Data for the task -
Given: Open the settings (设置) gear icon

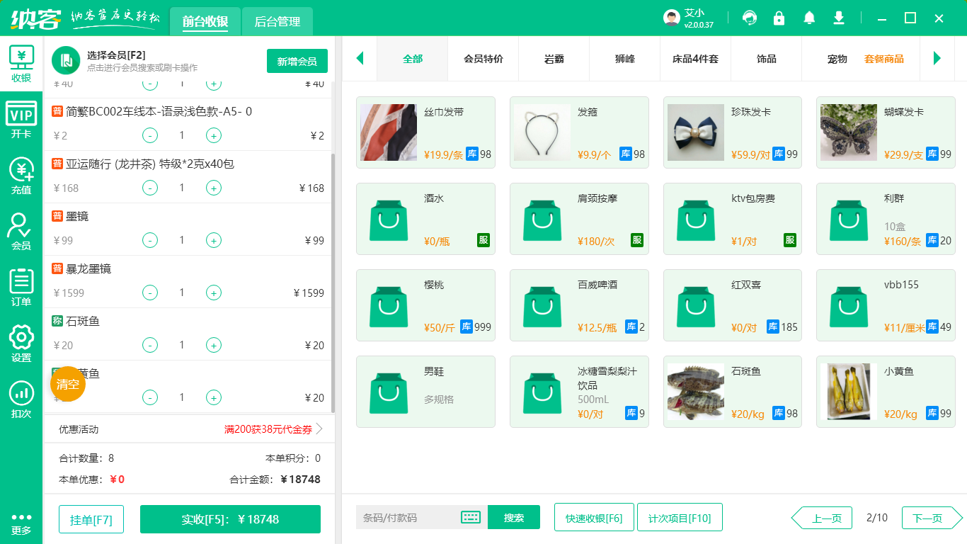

--

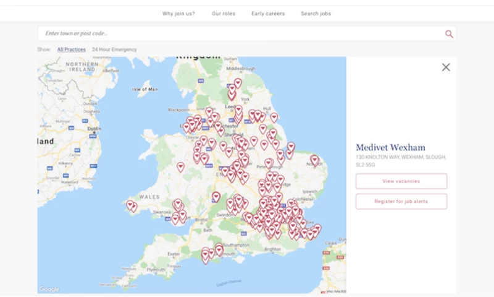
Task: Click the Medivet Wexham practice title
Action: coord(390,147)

---

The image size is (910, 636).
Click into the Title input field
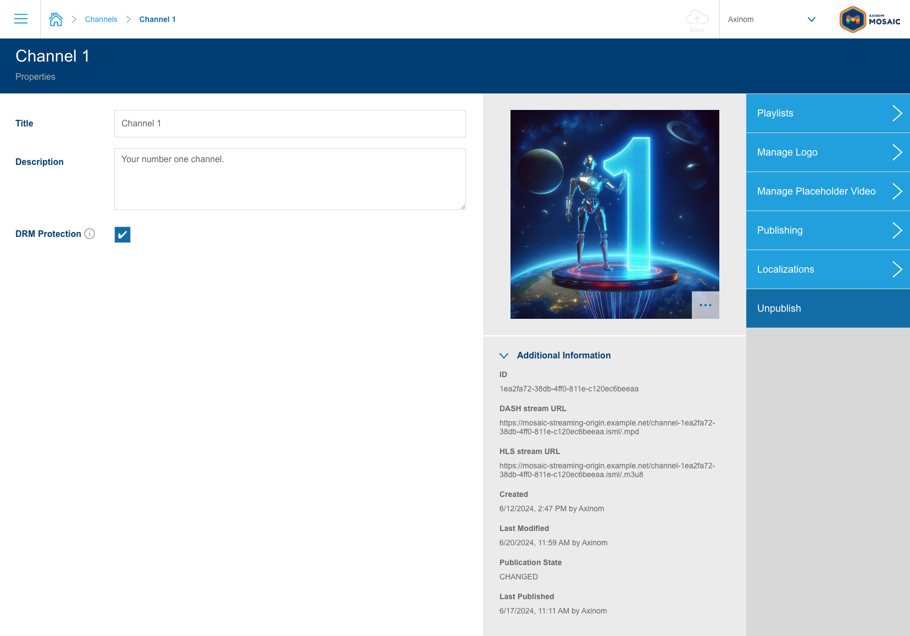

What needs to be done - Please give an exact copy of the entries above, from the line with "The image size is (910, 636)." down to the line with "Click into the Title input field", inclusive, and nothing else.

Exercise solution -
The image size is (910, 636).
Click into the Title input field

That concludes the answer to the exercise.